Google believes it faces stiff competition from Meta, Amazon, Microsoft, and others. It further asserts that customers have benefited from every acquisition, contract, and feature challenged by the government. “Google has designed a set of products that work well with each other and attract a valuable customer base,” the company’s lawyers wrote in a 359-page rebuttal.
For years, Google has publicly maintained that its ad tech projects will not harm clients or competition. “We can help publishers and advertisers generate more revenue, which will stimulate the creation of richer and more diverse content on the internet,” Drummond testified in 2007 to US senators concerned about the DoubleClick deal’s impact on competition and privacy. US antitrust regulators at the time cleared the purchase. But at least one of them, in retrospect, says he should have blocked it.
Deep Control
The Department of Justice says that the acquisition of DoubleClick gave Google “a group of captive publishers who now have fewer alternatives and face significant switching costs associated with moving to another publisher’s ad server .” Google’s global market share of the publisher tool is now 91 percent, according to court papers. The company holds similar control over ad exchanges brokered (about 70 percent) and tools used by advertisers (85 percent), court filings say.

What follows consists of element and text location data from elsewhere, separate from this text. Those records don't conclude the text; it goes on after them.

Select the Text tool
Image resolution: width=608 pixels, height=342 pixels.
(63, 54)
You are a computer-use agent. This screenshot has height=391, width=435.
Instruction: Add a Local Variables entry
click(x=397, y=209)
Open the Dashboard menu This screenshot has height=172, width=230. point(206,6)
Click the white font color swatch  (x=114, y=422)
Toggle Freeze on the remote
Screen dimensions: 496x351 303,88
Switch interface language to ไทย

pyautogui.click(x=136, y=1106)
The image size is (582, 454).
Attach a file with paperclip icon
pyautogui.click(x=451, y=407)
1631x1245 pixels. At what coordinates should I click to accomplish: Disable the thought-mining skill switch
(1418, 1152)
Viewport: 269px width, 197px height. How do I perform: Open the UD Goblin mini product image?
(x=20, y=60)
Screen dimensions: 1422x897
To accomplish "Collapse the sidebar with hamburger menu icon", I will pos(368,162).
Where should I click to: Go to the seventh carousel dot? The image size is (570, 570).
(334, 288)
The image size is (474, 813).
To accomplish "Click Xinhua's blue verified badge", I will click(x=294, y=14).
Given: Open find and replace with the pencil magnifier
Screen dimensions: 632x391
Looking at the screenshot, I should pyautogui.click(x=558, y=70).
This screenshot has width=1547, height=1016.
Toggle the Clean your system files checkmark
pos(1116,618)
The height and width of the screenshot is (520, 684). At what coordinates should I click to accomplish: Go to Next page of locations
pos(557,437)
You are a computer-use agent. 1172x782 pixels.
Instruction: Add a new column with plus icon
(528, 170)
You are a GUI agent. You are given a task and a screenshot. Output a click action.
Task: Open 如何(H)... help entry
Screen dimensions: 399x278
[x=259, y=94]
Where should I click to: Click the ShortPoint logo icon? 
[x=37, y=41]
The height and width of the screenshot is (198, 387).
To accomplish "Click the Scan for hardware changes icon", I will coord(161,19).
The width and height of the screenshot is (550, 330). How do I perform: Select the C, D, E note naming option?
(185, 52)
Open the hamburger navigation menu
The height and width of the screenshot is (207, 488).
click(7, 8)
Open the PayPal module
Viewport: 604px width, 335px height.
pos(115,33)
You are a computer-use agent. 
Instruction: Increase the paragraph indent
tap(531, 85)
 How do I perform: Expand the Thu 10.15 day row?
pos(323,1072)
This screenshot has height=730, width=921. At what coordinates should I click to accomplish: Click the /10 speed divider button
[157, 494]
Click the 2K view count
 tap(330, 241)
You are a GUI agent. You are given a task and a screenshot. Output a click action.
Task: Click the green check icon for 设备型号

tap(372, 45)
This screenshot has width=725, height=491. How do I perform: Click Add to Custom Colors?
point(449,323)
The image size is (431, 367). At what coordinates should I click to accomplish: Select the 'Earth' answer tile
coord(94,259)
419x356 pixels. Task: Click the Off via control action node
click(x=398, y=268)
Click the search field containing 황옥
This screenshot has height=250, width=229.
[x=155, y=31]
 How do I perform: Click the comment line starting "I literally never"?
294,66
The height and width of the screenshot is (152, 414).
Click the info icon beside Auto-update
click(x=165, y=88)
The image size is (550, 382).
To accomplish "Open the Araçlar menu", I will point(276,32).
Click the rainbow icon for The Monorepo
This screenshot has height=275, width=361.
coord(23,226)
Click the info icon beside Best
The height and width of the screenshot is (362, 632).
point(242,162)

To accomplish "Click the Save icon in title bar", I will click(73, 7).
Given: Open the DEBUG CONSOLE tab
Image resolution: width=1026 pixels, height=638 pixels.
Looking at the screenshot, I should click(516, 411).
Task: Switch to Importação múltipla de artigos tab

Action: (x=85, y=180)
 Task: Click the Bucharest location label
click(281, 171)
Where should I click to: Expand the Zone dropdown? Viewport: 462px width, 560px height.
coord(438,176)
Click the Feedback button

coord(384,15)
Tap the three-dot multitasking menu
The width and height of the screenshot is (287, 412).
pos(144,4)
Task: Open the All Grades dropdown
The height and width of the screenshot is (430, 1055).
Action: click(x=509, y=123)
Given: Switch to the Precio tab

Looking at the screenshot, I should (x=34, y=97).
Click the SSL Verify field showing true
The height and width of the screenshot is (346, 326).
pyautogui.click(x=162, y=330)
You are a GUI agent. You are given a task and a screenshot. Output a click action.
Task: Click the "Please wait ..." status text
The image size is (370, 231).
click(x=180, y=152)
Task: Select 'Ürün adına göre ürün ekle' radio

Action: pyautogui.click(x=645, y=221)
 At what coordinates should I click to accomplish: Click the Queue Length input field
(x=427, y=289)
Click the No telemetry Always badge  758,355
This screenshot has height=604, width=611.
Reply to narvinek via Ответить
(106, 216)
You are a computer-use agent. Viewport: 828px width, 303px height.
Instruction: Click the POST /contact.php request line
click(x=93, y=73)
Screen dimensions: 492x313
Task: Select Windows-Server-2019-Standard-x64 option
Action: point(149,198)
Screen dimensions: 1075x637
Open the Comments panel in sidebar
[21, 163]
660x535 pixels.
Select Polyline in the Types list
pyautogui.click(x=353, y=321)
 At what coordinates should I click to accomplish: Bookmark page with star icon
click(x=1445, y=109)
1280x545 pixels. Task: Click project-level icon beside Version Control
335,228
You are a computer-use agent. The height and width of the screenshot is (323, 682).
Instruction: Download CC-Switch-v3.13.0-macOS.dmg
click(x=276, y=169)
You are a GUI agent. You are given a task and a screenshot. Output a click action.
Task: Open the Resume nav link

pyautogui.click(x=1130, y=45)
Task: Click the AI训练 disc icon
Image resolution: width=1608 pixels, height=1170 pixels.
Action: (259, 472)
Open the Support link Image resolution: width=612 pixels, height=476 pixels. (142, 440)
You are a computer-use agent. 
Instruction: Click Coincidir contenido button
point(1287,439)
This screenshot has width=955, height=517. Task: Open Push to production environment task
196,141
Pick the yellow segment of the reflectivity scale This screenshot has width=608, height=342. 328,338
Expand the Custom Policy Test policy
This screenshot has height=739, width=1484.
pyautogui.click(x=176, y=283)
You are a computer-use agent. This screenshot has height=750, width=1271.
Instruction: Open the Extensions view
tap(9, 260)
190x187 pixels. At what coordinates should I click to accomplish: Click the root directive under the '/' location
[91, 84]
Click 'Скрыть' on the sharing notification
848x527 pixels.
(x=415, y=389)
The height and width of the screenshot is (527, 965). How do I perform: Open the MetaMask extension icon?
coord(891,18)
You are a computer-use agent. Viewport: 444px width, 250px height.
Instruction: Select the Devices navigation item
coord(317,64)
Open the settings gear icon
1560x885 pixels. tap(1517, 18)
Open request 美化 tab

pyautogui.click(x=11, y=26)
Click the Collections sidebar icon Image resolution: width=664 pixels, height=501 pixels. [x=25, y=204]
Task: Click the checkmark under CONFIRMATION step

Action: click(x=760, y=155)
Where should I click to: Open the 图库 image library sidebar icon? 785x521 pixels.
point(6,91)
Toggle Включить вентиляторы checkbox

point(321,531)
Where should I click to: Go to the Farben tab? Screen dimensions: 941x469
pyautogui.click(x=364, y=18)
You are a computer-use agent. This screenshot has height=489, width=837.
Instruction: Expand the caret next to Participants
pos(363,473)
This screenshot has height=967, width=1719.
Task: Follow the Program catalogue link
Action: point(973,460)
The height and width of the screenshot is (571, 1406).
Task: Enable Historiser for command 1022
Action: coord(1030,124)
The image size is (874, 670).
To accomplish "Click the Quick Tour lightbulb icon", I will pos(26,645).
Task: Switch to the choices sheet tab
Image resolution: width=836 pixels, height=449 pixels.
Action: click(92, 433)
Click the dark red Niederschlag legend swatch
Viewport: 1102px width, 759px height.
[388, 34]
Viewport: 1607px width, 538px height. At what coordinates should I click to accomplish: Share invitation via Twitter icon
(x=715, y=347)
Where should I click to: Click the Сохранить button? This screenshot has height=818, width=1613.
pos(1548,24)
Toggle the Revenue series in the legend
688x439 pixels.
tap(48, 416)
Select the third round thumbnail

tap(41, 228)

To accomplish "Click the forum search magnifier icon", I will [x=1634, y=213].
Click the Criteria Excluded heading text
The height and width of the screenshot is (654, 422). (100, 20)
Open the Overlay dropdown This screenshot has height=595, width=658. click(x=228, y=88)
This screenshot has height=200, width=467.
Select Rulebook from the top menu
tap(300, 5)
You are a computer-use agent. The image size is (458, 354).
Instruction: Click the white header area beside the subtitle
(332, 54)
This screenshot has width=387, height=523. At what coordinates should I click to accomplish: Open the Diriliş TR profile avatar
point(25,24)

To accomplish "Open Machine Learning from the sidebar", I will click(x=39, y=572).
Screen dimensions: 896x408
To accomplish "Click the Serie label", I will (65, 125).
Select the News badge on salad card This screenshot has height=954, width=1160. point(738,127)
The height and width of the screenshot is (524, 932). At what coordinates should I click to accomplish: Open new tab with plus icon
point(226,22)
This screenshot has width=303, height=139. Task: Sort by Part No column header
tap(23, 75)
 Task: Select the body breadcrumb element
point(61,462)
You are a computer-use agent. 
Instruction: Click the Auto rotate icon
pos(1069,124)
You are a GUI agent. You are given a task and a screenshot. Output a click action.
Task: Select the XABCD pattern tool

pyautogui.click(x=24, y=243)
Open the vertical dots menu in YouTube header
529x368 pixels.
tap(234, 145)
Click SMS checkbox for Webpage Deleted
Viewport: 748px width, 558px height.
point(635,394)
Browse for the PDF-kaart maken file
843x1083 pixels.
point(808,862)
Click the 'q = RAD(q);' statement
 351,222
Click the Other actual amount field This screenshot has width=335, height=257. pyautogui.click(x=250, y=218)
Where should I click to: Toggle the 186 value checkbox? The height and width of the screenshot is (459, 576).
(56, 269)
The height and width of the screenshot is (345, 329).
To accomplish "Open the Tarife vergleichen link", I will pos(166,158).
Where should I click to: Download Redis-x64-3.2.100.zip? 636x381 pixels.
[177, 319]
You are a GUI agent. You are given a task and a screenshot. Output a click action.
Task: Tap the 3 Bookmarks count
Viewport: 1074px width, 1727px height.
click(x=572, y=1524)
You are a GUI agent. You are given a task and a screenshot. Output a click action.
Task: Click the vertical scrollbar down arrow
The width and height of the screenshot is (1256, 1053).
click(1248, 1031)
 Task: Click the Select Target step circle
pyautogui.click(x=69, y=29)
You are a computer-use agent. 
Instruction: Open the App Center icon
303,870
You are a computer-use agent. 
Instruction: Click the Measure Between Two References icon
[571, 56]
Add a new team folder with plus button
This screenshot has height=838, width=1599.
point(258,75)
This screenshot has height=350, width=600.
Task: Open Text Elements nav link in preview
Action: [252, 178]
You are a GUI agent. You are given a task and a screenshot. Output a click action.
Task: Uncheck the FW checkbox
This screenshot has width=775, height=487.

Google’s dominance, the government argued, “undermined the ability of publishers and advertisers to choose the ad tech tools they prefer to use and reduced the number and quality of available options available to them.”
The government says Google staffers are talking internally about how they earn an unfair share of what advertisers spend on advertising, up to more than a third of every $1 spent in some cases.
Some of Google’s competitors want the tech giant to be split into multiple independent companies, so each of its advertising services competes on its own merits without one benefiting from the bombardment of the other. Rivals also support rules that would prevent Google from choosing its own services. “What everyone in the industry is looking for is fair competition,” Viant’s Vanderhook said.
If alternatives to Google ad tech win more business, not everyone is sure users will notice a difference. “We’re talking about moving from NYSE to Nasdaq,” Ari Paparo, a former DoubleClick and Google executive who now runs media company Marketecture, told WIRED. The technology behind the scenes may change, but the experience for investors—or in this case, internet surfers—has not.
Some advertising experts predict that if Google breaks up, users’ experiences will worsen. Andrey Meshkov, chief technology officer of ad-block developer AdGuard, expects increasingly invasive monitoring as competition intensifies. Products can also be more expensive because companies need to not only hire more help to run ads but also buy more ads to achieve the same goals. “So ad clutter is going to get worse,” Beth Egan, an ad executive turned Syracuse University associate professor, told reporters on a recent call organized by an advocacy group funded by Google.
But Dina Srinivasan, a former ad executive who as an antitrust scholar wrote a Stanford Technology Law Review paper on Google’s dominance, said advertisers would pay lower fees, and the savings would be passed on to their customers. That future will end the spell that Google allegedly cast with its DoubleClick deal. And it could happen even if Google wins in Virginia. A trial in a similar case filed by Texas, 15 other states, and Puerto Rico is scheduled for March.